Kemudian penulis akan
memberikan solusi yang dimana solusi itu tidak bertentangan dengan hukum yang
yang berlaku sehingga dapat memberikan jawaban setidak - tidaknya bisa menjawab
permasalahan hukum yang ada didalam problemtika literasi dan gemar membaca, yang
dimana selama ini pada fakta-fakta konkret mengenai melemahnya literasi dan
gemar membaca dari berbagai elemen - elemen masyarakat yang kurang konsekuen
dengan Undang-Undang No 43 Tahun 2007 dan Peraturan Pemerintah No 24 Tahun 2014
Tentang Perpustakaan.
Sehingga elemen - elemen
masyarakat yang dalam kategorinya buta aksara atau buta huruf pun harus mendapat
perlindungan hukum dan tidak ada perbedaan siapa pun dimata hukum berdasarkan
asas hukum yang ada di indonesia Equality Before Of The Law atau Semua Orang
sama di Mata Hukum serta berdasarakan Pasal 27 Undang - Undang Dasar 1945
menegaskan “ Segala warga negara Indonesia bersamaan kedudukannya di dalam
hukum dan Pemerintahan serta wajib menjunjung Hukum dan Pemerintahannya tanpa
terkecuali.’’
Maka jangan sampai di
dalam Negara Kesatuan Republik Indonesia (NKRI) ini mendiskreditkan terhadap
individu - individu atau kelompok - kelompok buta aksara atau buta huruf, pihak
penyelenggara Pemerintah non Kementerian dalam hal ini Perpustakaan harus
bertanggung jawab terhadap elemen - elemen masyarakat yang masih buta aksara
atau buta huruf baik anak-anak, remaja, orang tua, maupun orang tua usia berkelanjutan
harus di berikan pemahaman literasi dan gemar membaca tanpa mengurangi rasa
semangat dari amanat Falasafah Pancasila dan Undang-Undang 1945 serta
nilai-nilai luhur para pendiri bangsa serta Norma - Norma Hukum, Asas - Asas Hukum,
maupun Hukum kebiasaan yang hidup dalam masyarakat.

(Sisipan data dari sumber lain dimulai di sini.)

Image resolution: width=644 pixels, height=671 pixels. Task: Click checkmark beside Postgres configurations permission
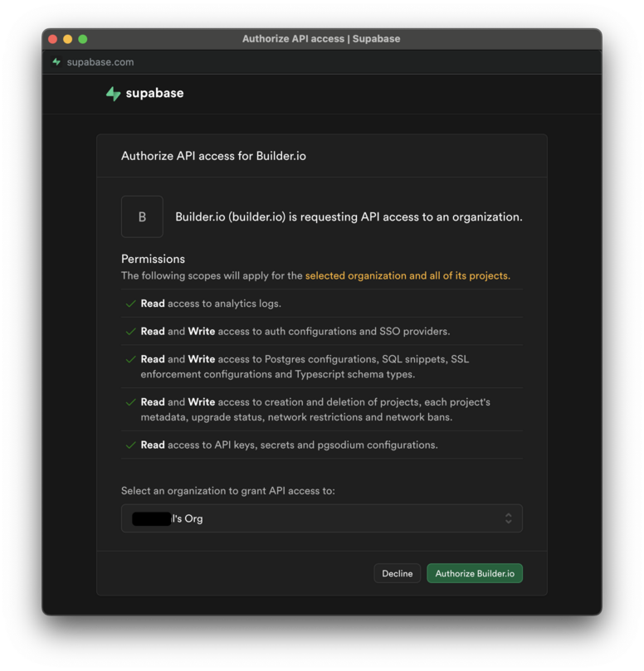tap(130, 360)
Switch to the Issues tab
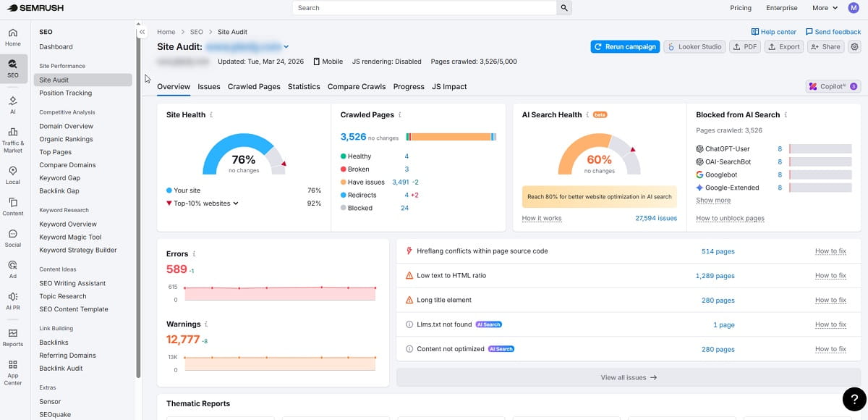 [209, 86]
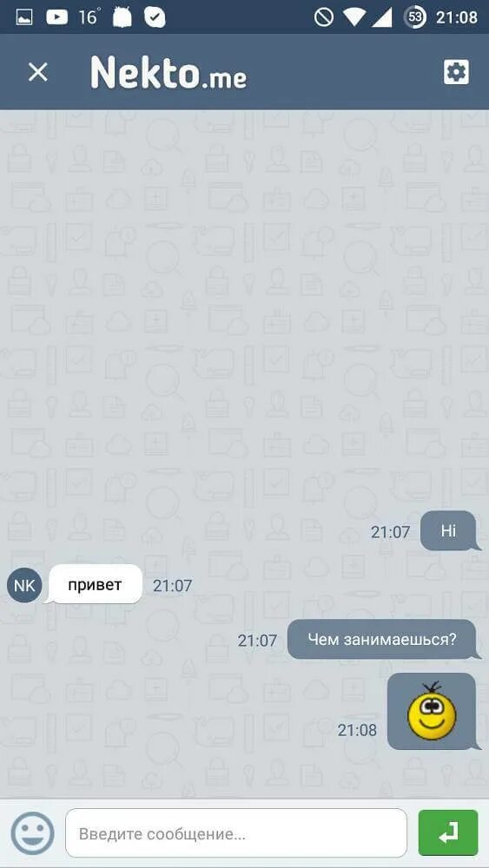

Legal Standing Perpustakaan
Berdasarkan Pasal 1
ayat 1 Undang-Undang No. 43 Tahun 2007 Tentang Perpustakaan menyatakan bahwa
“Perpustakaan adalah Institusi pengelola koleksi karya tulis, karya cetak, dan
atau karya rekam secara profesional dengan sistem yang baku guna memenuhi
kebutuhan pendidikan, penelitian, pelestarian, informasi, dan rekreasi para
pemustaka” kemudian pada ayat 2 menegaskan “ Koleksi Perpustakaan adalah semua
informasi dalam bentuk karya tulis, karya cetak, dan atau karya rekam dalam
berbagai media yang mempunyai nilai pendidikan, yang dihimpun, diolah dan di layankan”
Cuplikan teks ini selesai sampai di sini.